Chronic granulomatous disease (CGD) is characterized by inherited immune defects resulting from mutations in the NADPH oxidase complex genes. The X-linked type of CGD is caused by defects in the CYBB gene that encodes gp91-phox, a fundamental component of the NADPH oxidase complex. This mutation originates the most common and severe form of CGD, which typically has absence of NADPH oxidase function and aggressive multisystemic infections. We present the case of a 9-year-old child with a rare CYBB mutation that preserves some NADPH oxidase activity, resulting in an atypical mild form of X-linked CGD with isolated lung involvement. Although the clinical picture and partially preserved oxidase function suggested an autosomal recessive form of CGD, genetic testing demonstrated a mutation in the exon 3 of CYBB gene (c.252 G>A, p.Ala84Ala), an uncommon X-linked CGD variant that affects splicing. Atypical presentation and diagnostic difficulties are discussed. This case highlights that the diagnosis of mild forms of X-linked CGD caused by rare CYBB mutations and partially preserved NADPH function should be considered early in the evaluation of atypical and recurrent lung infections.

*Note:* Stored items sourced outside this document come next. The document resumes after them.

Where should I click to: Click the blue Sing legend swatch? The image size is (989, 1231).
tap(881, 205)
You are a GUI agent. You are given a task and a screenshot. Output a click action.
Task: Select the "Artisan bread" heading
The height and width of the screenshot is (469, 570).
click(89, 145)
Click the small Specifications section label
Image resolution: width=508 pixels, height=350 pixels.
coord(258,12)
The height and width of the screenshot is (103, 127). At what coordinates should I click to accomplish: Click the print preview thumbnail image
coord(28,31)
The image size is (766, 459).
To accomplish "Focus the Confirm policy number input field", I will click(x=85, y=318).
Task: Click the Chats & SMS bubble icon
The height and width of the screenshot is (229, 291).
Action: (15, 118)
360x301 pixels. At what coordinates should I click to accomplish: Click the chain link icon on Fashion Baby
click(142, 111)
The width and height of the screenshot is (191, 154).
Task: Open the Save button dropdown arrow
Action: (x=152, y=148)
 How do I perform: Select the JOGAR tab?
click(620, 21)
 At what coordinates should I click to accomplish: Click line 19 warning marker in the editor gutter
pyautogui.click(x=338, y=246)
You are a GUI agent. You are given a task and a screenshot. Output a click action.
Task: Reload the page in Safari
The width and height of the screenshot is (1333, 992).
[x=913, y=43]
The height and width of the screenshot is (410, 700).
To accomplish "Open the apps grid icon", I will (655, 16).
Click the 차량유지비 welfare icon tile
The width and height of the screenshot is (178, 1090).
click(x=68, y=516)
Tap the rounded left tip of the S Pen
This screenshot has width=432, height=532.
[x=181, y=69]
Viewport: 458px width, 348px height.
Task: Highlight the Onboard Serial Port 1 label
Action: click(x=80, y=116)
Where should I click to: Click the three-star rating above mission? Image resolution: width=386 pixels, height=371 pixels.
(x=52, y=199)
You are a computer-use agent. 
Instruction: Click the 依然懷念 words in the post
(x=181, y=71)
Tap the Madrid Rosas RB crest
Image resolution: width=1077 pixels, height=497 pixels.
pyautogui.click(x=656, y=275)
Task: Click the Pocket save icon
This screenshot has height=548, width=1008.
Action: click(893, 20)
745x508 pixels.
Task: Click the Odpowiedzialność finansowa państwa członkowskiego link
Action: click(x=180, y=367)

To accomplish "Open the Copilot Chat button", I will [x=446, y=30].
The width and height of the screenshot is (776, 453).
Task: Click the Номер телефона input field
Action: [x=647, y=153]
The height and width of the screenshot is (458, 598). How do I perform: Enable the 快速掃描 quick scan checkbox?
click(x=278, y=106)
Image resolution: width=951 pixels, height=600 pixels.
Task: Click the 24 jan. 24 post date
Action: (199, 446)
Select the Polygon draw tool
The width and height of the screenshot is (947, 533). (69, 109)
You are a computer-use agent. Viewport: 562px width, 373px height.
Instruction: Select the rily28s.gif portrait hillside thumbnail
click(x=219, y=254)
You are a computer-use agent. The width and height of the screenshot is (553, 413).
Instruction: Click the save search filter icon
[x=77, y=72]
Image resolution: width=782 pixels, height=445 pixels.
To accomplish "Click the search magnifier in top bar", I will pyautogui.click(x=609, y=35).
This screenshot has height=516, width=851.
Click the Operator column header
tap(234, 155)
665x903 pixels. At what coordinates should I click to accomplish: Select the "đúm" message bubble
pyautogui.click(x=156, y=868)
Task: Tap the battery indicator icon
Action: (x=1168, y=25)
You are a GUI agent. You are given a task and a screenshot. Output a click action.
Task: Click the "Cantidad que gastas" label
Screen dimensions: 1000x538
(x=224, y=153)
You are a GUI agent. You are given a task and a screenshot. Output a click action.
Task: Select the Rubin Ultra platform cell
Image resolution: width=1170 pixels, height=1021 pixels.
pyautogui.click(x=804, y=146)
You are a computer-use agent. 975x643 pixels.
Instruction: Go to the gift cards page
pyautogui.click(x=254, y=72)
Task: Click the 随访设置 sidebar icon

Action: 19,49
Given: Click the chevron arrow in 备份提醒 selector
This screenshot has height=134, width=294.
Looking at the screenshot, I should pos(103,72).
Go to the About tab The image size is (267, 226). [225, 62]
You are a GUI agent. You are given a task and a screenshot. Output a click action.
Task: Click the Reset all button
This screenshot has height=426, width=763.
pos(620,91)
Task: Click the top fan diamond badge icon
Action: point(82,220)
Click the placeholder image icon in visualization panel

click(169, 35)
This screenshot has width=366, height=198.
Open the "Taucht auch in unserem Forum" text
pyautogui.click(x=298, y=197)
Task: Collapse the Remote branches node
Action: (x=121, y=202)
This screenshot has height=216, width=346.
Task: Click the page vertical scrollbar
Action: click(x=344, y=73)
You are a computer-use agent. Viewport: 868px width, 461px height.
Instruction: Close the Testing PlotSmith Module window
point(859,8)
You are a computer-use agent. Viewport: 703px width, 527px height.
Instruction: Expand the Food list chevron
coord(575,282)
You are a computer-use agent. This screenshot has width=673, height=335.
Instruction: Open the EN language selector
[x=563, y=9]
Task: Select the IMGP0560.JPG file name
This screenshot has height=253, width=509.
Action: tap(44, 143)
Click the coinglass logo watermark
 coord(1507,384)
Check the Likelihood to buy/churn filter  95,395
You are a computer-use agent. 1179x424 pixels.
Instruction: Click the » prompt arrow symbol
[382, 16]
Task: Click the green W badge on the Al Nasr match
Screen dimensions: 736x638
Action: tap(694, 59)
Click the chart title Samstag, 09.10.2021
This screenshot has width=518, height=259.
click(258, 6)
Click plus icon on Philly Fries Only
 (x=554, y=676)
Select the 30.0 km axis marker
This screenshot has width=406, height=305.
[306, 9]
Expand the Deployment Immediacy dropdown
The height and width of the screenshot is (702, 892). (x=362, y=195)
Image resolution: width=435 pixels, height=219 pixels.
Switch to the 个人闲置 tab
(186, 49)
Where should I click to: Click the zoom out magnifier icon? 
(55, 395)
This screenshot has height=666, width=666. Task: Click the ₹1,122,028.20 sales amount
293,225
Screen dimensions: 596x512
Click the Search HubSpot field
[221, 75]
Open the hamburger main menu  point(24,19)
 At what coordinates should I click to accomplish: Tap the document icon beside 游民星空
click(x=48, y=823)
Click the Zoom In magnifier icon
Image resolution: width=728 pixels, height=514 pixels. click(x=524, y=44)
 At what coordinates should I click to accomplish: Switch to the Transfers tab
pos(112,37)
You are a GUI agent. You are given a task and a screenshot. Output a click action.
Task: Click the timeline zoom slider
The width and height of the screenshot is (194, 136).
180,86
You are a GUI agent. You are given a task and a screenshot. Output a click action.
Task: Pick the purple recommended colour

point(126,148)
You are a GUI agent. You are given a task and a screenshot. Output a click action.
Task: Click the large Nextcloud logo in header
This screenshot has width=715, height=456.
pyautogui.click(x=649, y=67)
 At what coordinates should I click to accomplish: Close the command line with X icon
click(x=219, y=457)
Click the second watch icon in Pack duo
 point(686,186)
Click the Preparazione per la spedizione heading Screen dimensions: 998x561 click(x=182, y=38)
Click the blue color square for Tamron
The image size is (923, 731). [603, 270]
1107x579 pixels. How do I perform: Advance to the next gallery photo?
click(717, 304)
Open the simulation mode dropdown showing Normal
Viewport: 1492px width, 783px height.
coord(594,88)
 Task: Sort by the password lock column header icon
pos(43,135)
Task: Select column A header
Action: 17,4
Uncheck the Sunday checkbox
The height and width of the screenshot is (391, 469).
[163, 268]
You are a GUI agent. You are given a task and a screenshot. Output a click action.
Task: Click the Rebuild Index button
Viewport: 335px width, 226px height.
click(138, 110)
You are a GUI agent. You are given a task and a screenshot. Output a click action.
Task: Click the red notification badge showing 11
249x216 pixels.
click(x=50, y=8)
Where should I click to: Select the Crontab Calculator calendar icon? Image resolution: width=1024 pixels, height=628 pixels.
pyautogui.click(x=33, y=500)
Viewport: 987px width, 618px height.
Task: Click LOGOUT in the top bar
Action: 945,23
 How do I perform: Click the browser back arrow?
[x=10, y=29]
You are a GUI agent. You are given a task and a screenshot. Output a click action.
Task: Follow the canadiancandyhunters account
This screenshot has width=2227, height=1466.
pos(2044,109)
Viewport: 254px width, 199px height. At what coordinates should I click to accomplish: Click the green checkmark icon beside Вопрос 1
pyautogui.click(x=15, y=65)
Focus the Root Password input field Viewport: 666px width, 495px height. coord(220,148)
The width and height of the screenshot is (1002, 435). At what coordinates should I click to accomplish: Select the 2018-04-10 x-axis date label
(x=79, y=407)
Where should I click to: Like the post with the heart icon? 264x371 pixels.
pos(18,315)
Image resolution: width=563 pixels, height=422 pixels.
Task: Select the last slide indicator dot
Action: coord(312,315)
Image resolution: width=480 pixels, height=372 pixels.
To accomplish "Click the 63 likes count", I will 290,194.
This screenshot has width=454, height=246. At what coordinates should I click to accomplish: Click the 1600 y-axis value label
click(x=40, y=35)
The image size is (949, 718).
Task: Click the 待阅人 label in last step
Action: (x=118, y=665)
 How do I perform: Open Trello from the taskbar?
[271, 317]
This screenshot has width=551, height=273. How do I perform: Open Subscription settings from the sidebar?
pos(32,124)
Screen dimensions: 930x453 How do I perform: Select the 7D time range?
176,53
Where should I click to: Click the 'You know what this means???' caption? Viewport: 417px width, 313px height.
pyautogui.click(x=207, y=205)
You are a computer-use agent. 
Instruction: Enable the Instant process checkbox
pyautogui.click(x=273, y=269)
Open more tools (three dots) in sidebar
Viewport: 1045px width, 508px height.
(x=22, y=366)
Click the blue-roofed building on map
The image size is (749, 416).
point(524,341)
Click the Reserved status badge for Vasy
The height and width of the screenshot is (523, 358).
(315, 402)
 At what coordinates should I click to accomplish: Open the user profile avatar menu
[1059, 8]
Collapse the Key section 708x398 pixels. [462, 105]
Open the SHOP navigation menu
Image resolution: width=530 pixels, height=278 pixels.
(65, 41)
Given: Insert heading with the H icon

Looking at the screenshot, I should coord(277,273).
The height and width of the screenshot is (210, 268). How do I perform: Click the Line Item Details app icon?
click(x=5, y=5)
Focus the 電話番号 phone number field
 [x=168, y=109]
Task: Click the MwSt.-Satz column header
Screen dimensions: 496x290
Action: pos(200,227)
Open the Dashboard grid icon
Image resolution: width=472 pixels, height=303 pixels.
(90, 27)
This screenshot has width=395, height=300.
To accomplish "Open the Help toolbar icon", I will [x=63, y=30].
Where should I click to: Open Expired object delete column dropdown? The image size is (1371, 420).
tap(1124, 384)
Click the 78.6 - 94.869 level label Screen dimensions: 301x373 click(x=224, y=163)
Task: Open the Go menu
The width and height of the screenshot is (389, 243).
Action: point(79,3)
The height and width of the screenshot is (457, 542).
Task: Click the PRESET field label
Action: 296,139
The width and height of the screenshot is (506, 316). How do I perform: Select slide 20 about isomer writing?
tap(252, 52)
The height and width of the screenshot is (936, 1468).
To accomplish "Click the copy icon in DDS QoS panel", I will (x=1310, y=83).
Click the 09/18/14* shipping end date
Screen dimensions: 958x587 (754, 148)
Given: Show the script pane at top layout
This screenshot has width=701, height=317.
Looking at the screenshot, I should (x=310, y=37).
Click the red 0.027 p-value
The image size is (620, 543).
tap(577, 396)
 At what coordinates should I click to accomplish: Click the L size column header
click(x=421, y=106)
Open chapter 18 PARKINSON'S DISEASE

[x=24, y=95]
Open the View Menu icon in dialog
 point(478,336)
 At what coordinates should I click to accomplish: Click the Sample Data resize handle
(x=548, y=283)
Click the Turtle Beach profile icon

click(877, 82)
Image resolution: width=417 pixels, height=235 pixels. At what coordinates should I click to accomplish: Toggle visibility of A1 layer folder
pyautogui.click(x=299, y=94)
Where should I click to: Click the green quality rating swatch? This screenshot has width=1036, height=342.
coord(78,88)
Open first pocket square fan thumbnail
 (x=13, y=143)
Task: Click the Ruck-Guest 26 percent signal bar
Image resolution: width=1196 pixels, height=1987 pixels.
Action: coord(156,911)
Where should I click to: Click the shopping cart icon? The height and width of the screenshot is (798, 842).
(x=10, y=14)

Chronic granulomatous disease (CGD) is one of the most prevalent primary immunodeficiency syndromes with an incidence of 1 case per 250,000 live births in the United States [1, 2]. CGD is characterized by inherited defects in the innate immune system resulting from mutations in the genes encoding any of the five components of the nicotinamide adenine dinucleotide phosphate (NADPH) oxidase complex, including gp91-phox, p22-phox, p40-phox, p47-phox, and p67-phox [1, 2]. As a result, phagocytes fail to generate superoxide anion and related phagocyte-derived reactive oxygen intermediates [1, 2]. The latter immune defect causes susceptibility to recurrent life-threatening fungal and bacterial infections, dysregulated granulomatous inflammation, and autoimmunity [1–4]. In about two-thirds of the cases, CGD is an X-linked disorder caused by mutations in the cytochrome b-245 beta (CYBB) gene, which maps at Xp21.1 [1–5]. CYBB mutations lead to defects in the membrane-bound gp91-phox protein, a fundamental component of the NADPH oxidase complex . Patients who are gp91-phox deficient have largely suppressed NADPH function [6–8], resulting in severe multisystemic infections presenting in early life, with a mean age of 3 years at diagnosis, and an overall mortality rate close to 21% [1, 6–8]. In contrast, the autosomal recessive forms caused by defects of the p22-phox, p47-phox, p67-phox, and p40-phox components of the NADPH complex have residual NADPH oxidase function, with consequent less aggressive disease and longer survival rates [9–11].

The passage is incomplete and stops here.